§ Challenge: Reproduce the records, substituting "favorites bar" for every occurrence of "bookmarks bar" and leaving everything else unchanged. Omit the pictures from your output.

— START Task input —

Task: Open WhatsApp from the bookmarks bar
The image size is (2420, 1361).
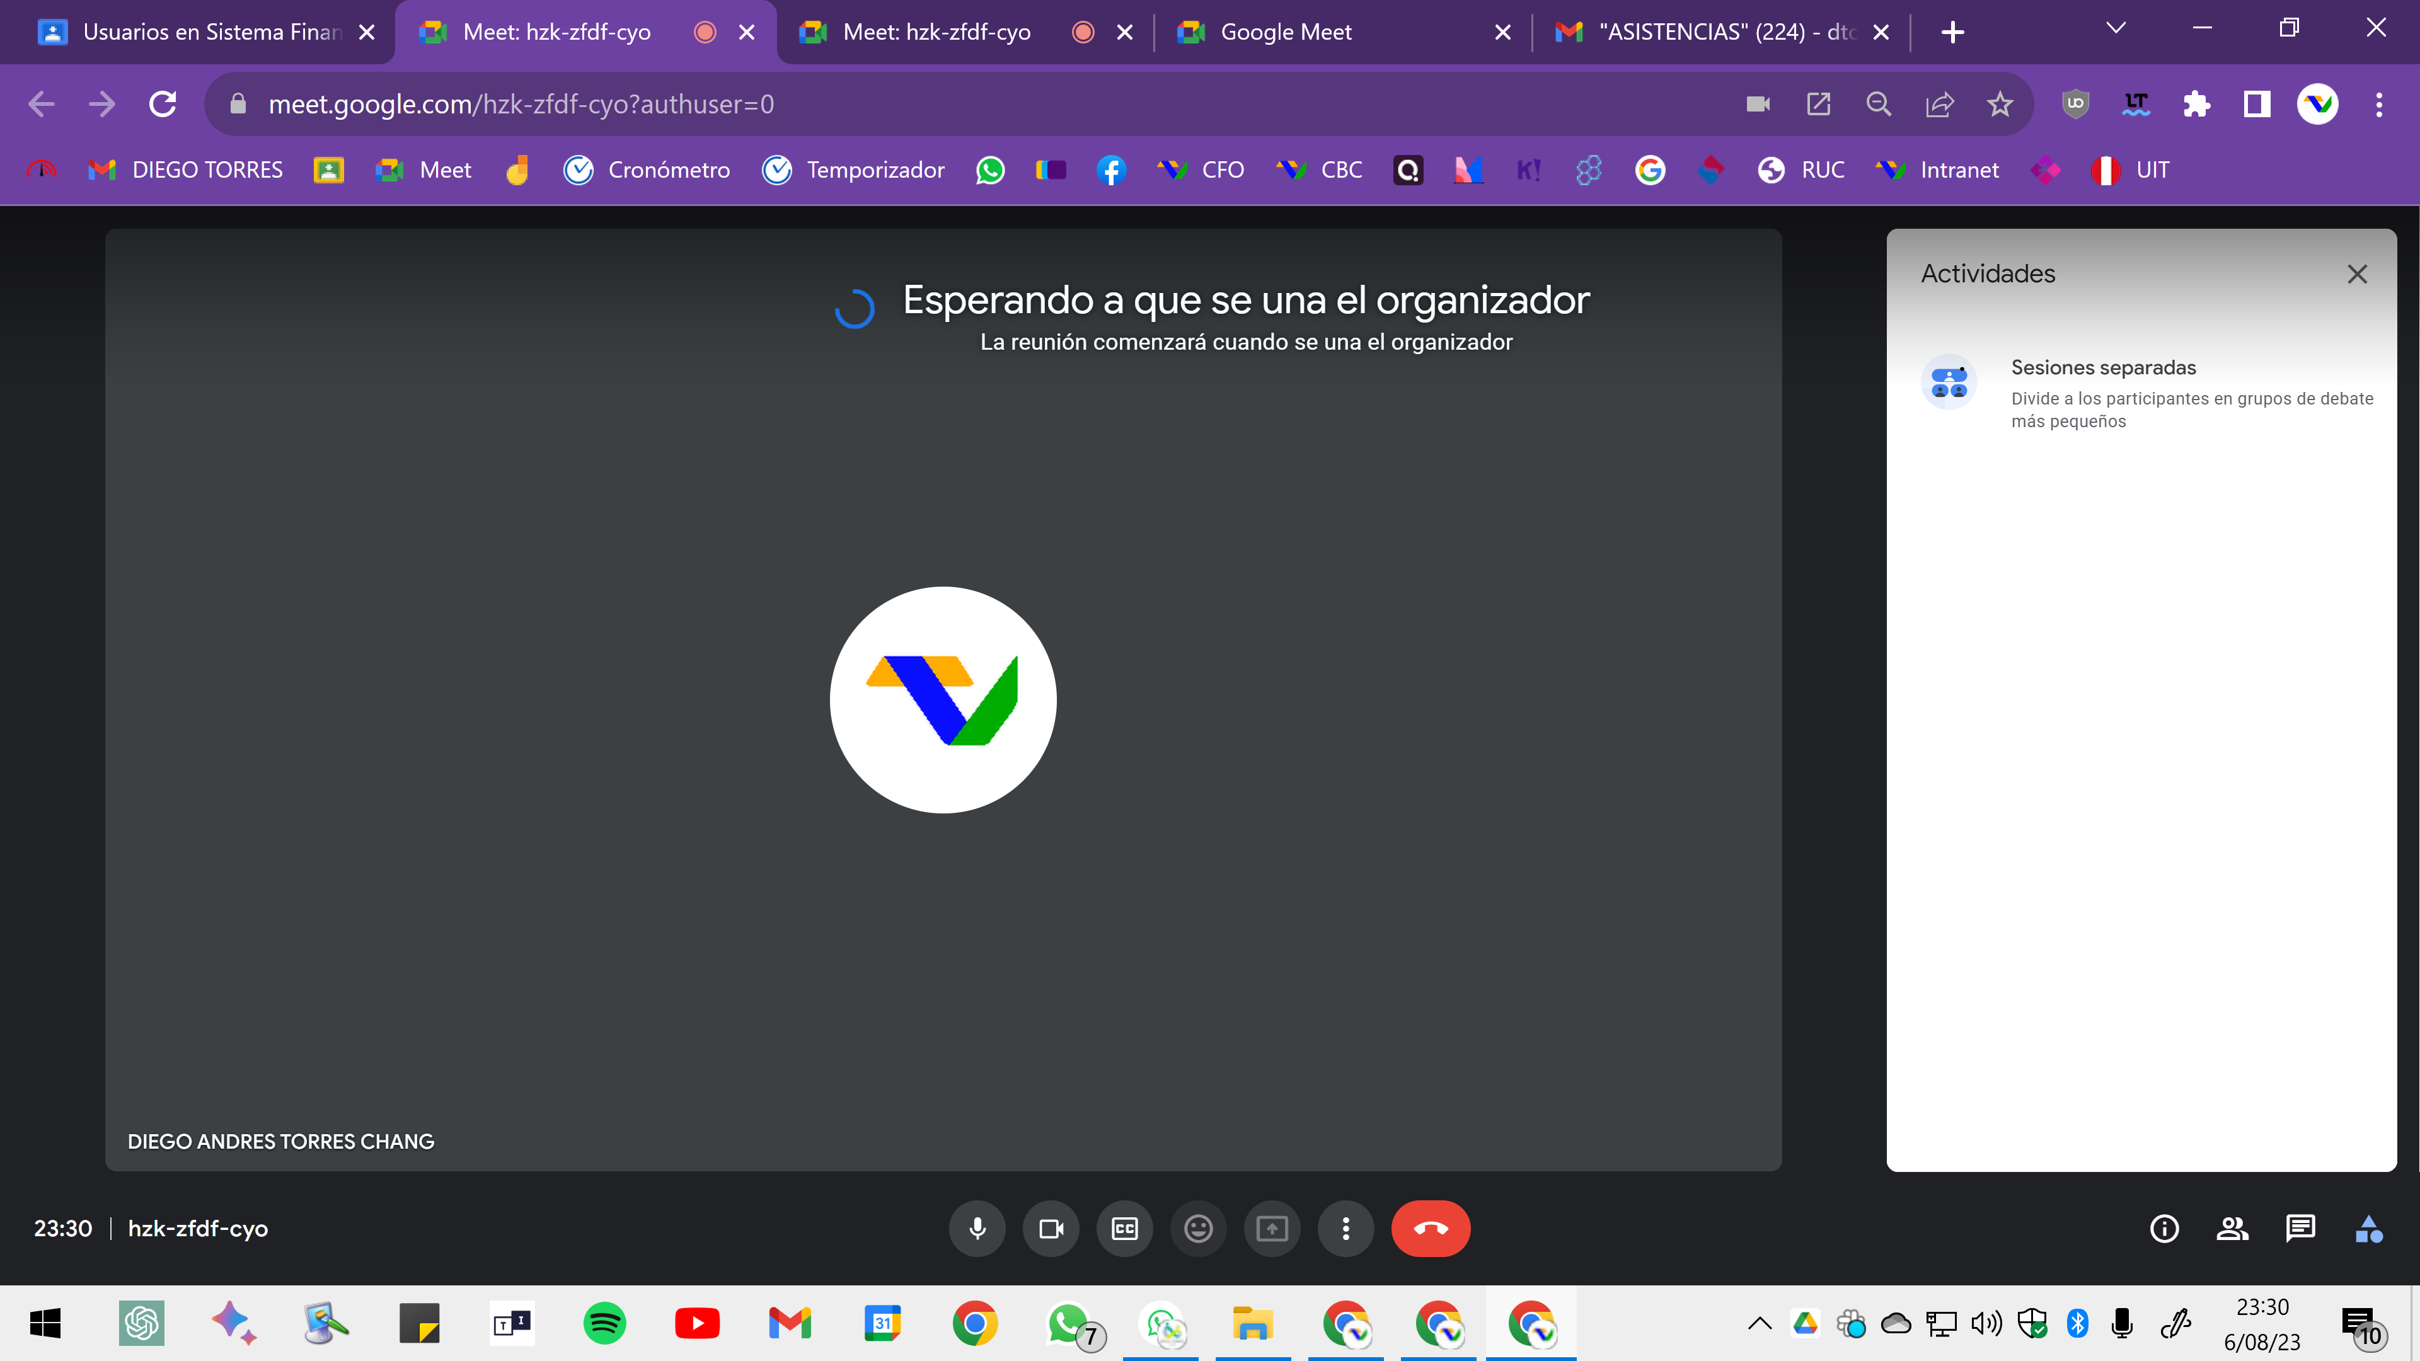Action: point(989,170)

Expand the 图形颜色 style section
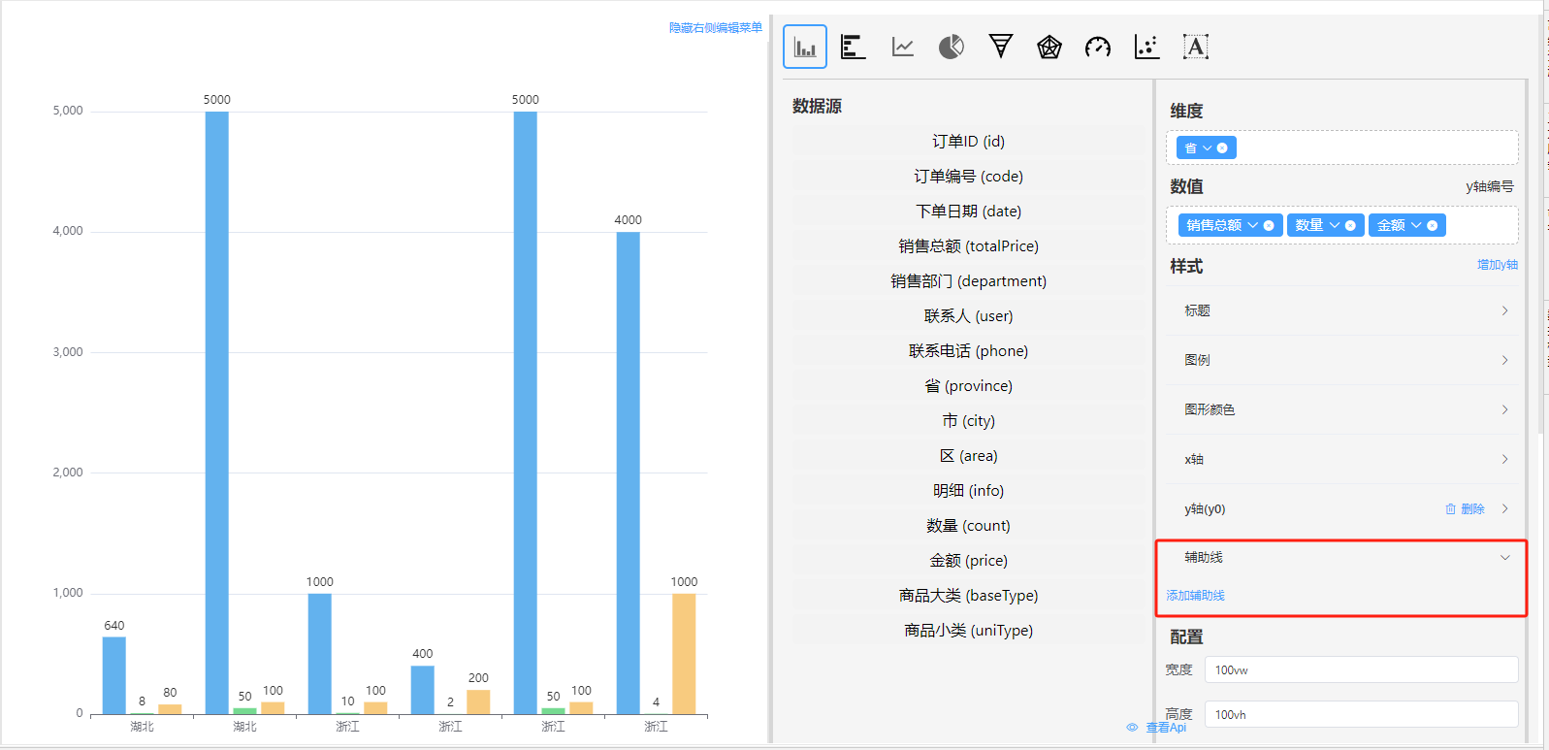tap(1343, 409)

— END Task input —

§ Answer below:
Task: Open WhatsApp from the favorites bar
The image size is (2420, 1361).
Action: point(989,170)

Expand the 图形颜色 style section
tap(1343, 409)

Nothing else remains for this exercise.